Opinion
March 7, 1963
Judgment unanimously modified, on the law and the facts, to the extent of increasing the plaintiff's recovery to the sum of $30,731.68 with appropriate interest, and as so modified, is otherwise affirmed, with costs to the plaintiff-respondent-appellant. We agree with the conclusion of the trial court that the parties entered into an oral contract evidenced by the letter of September 12, 1951. However, we disagree with the conclusion that plaintiff's assignor is not entitled to full commissions on the total amount of the shipments made to Nunez in connection with the joint venture between Nunez and the defendant. In the letter of September 12 the defendant stated that "in the event we should transact any business whatsoever with Mr.

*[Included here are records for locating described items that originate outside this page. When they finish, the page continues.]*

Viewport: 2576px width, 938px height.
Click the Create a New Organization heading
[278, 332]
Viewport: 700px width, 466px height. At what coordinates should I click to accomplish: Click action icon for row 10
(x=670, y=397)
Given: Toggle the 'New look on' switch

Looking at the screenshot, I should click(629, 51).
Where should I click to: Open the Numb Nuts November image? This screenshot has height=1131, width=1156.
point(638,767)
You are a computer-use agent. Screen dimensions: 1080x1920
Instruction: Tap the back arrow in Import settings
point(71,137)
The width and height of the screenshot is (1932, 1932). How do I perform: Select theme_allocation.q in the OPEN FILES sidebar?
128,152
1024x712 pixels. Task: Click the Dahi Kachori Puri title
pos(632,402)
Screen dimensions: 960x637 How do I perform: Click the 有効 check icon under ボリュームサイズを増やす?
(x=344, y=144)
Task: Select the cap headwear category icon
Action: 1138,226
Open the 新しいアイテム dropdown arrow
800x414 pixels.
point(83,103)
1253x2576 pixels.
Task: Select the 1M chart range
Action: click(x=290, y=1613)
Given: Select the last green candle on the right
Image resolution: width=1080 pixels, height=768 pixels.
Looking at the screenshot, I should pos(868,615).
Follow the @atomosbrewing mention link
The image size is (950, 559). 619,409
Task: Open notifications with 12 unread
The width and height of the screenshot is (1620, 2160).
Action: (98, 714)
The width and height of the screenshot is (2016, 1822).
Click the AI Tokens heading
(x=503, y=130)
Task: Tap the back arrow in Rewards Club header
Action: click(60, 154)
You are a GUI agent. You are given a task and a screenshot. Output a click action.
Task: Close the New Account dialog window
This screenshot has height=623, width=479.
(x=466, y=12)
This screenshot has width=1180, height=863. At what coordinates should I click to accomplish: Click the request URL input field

Danilo Nunez, we will protect you for a commission on all such business." Such language would indicate an agreement to pay commissions on transactions beyond those constituting a normal sale from defendant to Nunez. Such an agreement would appear to entitle plaintiff's assignor to commissions on all the transactions here involved for the full amounts of the shipments. However, we need not so construe the agreement to enable us to find that full commissions should be awarded. Even giving to the agreement the more restricted meaning that commissions were only to be paid on sales to Nunez, it is still clear that in all the transactions for which commissions are sought, the sales were in fact made to Nunez. The goods had to be sold to him — the license being in his name, no other arrangement was possible. Nor are we persuaded by the defendant's argument that the joint venture arrangement was entered into only as a salvage measure and was not the type of transaction contemplated by the agreement as one on which a commission should be paid. Such argument carries no validity in the light of the facts surrounding the third and largest transaction. That venture was exactly of the same nature as the second transaction and was entered into freely, without compulsion and clearly was not a salvage operation. This arrangement was entered into by defendant solely because it deemed it profitable to do so. It is clear that the defendant got what it bargained for — the use of a Brazilian import license — and as a result the plaintiff, having made such use possible, is entitled to a commission on the transactions made in consequence thereof. Settle order on notice.
Concur — Breitel, J.P., Rabin, McNally, Eager and Bastow, JJ. [ 27 Misc.2d 24.]